The second story is about a “haunted” cooking table in the home ec room. This involves the usual suspects: a disgruntled ghost and the ruining of food that Rin-ne was dying to eat. He eats it anyway, even after the ghost ruins it. I’m not sure why, but sadly, Rin-ne’s constant poverty and the jokes associated with it are quickly becoming my favorite part of the series. I particularly enjoy Sakura Mamiya’s complete indifference regarding this. One of my other favorite things about the series is the slightly eccentric use of Sakura Mamiya’s full name by Rin-ne. It’s a little awkward every time he speaks to her, but not in an overt way.

The last story is about a scarf that is showing up to strangle people who are receiving hand-knit scarves with their love confessions. This is a cute story, and involves Sakura Mamiya knitting a scarf for Rin-ne.

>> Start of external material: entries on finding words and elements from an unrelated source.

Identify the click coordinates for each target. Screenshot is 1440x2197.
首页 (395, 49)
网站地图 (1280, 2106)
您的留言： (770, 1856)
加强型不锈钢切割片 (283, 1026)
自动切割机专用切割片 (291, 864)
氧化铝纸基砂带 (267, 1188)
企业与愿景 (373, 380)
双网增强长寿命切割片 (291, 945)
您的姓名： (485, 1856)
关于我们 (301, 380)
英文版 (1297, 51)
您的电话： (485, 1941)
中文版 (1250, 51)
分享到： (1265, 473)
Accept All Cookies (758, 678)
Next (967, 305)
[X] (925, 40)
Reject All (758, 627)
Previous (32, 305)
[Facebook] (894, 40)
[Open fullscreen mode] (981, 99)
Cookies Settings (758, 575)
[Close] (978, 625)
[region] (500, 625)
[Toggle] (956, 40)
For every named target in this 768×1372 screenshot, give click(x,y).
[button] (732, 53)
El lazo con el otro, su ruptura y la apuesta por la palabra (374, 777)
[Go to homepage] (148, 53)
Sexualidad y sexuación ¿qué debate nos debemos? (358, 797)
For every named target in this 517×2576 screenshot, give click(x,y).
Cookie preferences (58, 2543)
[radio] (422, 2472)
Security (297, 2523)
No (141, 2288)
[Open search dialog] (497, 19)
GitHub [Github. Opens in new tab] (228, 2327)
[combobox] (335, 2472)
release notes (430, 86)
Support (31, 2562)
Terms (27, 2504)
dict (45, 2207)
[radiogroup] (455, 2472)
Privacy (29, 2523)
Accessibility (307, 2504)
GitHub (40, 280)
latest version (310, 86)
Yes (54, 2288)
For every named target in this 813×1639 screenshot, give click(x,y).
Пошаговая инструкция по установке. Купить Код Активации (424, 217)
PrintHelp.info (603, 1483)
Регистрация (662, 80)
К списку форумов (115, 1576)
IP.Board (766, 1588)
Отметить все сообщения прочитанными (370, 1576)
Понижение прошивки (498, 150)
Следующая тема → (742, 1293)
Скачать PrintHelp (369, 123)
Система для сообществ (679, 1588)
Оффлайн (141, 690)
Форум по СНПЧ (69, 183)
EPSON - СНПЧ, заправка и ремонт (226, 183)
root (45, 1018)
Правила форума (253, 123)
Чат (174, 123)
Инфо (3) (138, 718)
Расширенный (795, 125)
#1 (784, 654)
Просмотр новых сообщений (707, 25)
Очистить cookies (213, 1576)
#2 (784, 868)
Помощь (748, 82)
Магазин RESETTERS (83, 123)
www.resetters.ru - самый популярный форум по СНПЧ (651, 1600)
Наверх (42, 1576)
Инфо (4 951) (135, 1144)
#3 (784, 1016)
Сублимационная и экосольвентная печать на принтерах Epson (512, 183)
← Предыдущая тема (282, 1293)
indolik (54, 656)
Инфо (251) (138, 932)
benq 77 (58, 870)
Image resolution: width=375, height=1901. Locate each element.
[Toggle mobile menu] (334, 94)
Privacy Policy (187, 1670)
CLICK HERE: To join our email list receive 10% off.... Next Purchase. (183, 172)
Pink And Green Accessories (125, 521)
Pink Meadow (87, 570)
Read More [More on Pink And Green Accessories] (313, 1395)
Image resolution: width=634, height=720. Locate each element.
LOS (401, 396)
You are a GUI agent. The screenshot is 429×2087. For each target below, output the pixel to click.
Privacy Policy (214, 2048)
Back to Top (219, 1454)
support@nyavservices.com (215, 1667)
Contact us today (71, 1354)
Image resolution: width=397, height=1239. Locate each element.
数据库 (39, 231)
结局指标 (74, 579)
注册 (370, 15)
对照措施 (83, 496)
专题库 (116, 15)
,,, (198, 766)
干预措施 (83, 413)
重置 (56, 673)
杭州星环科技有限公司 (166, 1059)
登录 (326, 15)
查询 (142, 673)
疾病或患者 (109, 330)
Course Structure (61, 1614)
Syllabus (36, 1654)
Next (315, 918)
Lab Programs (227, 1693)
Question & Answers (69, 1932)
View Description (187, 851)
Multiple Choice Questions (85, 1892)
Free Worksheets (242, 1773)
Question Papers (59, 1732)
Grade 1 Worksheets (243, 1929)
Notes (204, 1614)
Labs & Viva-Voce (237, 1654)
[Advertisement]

All of the stories in this volume were cute, fun to read, and very much gave me the flavor of this series. Sakura Mamiya and Rin-ne still aren’t very distinct characters, but they’re growing on me, and I’m enjoying their stories more and more. They’re more comedies than anything else, and I doubt anything about this series is ever going to be over-complicated or plot-driven. But I’m still enjoying it, and I like it now that I’ve hit a comfortable groove.

This was a review copy provided by Viz.